Exercise requirements:
The data below is to be output in full, unchanged.

Record extracts:
——————

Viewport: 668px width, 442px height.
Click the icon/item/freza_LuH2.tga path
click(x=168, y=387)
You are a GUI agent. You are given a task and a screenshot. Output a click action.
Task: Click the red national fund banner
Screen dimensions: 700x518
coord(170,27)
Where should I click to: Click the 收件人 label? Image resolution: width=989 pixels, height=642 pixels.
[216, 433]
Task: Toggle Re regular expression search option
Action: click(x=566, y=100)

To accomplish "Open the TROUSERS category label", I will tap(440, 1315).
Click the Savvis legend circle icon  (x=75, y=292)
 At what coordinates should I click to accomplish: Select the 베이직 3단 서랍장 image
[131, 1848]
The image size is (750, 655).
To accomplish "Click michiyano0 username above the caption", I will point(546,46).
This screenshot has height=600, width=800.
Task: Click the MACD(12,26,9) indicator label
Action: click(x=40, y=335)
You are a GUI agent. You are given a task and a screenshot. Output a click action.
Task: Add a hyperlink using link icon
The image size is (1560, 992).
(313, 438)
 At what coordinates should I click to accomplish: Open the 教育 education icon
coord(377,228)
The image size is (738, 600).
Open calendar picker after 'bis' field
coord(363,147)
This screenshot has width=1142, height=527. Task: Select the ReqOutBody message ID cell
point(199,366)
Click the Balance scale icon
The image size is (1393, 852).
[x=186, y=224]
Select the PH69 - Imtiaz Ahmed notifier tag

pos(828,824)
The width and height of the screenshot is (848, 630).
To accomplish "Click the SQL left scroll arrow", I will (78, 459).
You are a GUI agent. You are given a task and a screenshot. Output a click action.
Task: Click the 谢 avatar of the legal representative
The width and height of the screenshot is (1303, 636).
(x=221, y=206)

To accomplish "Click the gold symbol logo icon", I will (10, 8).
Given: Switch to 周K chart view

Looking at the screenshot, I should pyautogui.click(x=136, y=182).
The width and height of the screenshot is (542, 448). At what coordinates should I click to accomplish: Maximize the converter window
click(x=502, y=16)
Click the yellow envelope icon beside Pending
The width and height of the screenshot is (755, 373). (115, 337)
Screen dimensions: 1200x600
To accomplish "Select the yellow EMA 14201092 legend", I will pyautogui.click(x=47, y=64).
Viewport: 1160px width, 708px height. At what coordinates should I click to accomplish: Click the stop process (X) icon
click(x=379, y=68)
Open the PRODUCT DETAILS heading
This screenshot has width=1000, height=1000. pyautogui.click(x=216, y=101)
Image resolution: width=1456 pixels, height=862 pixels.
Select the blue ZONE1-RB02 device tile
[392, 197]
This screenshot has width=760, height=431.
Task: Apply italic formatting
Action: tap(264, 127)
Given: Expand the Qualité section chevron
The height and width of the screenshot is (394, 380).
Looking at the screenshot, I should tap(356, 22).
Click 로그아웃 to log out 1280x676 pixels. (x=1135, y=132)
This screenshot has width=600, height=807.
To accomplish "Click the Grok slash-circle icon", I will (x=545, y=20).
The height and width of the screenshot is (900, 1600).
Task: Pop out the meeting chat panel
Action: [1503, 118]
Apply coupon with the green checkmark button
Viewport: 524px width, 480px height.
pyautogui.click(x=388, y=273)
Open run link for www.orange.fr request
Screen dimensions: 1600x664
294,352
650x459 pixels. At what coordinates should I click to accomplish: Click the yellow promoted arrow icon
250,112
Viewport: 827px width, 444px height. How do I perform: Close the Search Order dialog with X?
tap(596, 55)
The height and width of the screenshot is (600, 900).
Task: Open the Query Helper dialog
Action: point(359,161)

——————

Expected answer:
Viewport: 668px width, 442px height.
Click the icon/item/freza_LuH2.tga path
click(x=168, y=387)
You are a GUI agent. You are given a task and a screenshot. Output a click action.
Task: Click the red national fund banner
Screen dimensions: 700x518
coord(170,27)
Where should I click to: Click the 收件人 label? Image resolution: width=989 pixels, height=642 pixels.
[216, 433]
Task: Toggle Re regular expression search option
Action: click(x=566, y=100)

To accomplish "Open the TROUSERS category label", I will tap(440, 1315).
Click the Savvis legend circle icon  (x=75, y=292)
 At what coordinates should I click to accomplish: Select the 베이직 3단 서랍장 image
[131, 1848]
The image size is (750, 655).
To accomplish "Click michiyano0 username above the caption", I will point(546,46).
This screenshot has height=600, width=800.
Task: Click the MACD(12,26,9) indicator label
Action: click(x=40, y=335)
You are a GUI agent. You are given a task and a screenshot. Output a click action.
Task: Add a hyperlink using link icon
The image size is (1560, 992).
(313, 438)
 At what coordinates should I click to accomplish: Open the 教育 education icon
coord(377,228)
The image size is (738, 600).
Open calendar picker after 'bis' field
coord(363,147)
This screenshot has width=1142, height=527. Task: Select the ReqOutBody message ID cell
point(199,366)
Click the Balance scale icon
The image size is (1393, 852).
[x=186, y=224]
Select the PH69 - Imtiaz Ahmed notifier tag

pos(828,824)
The width and height of the screenshot is (848, 630).
To accomplish "Click the SQL left scroll arrow", I will (78, 459).
You are a GUI agent. You are given a task and a screenshot. Output a click action.
Task: Click the 谢 avatar of the legal representative
The width and height of the screenshot is (1303, 636).
(x=221, y=206)

To accomplish "Click the gold symbol logo icon", I will (10, 8).
Given: Switch to 周K chart view

Looking at the screenshot, I should pyautogui.click(x=136, y=182).
The width and height of the screenshot is (542, 448). At what coordinates should I click to accomplish: Maximize the converter window
click(x=502, y=16)
Click the yellow envelope icon beside Pending
The width and height of the screenshot is (755, 373). (115, 337)
Screen dimensions: 1200x600
To accomplish "Select the yellow EMA 14201092 legend", I will pyautogui.click(x=47, y=64).
Viewport: 1160px width, 708px height. At what coordinates should I click to accomplish: Click the stop process (X) icon
click(x=379, y=68)
Open the PRODUCT DETAILS heading
This screenshot has width=1000, height=1000. pyautogui.click(x=216, y=101)
Image resolution: width=1456 pixels, height=862 pixels.
Select the blue ZONE1-RB02 device tile
[392, 197]
This screenshot has width=760, height=431.
Task: Apply italic formatting
Action: tap(264, 127)
Given: Expand the Qualité section chevron
The height and width of the screenshot is (394, 380).
Looking at the screenshot, I should tap(356, 22).
Click 로그아웃 to log out 1280x676 pixels. (x=1135, y=132)
This screenshot has width=600, height=807.
To accomplish "Click the Grok slash-circle icon", I will (x=545, y=20).
The height and width of the screenshot is (900, 1600).
Task: Pop out the meeting chat panel
Action: [1503, 118]
Apply coupon with the green checkmark button
Viewport: 524px width, 480px height.
pyautogui.click(x=388, y=273)
Open run link for www.orange.fr request
Screen dimensions: 1600x664
294,352
650x459 pixels. At what coordinates should I click to accomplish: Click the yellow promoted arrow icon
250,112
Viewport: 827px width, 444px height. How do I perform: Close the Search Order dialog with X?
tap(596, 55)
The height and width of the screenshot is (600, 900).
Task: Open the Query Helper dialog
Action: point(359,161)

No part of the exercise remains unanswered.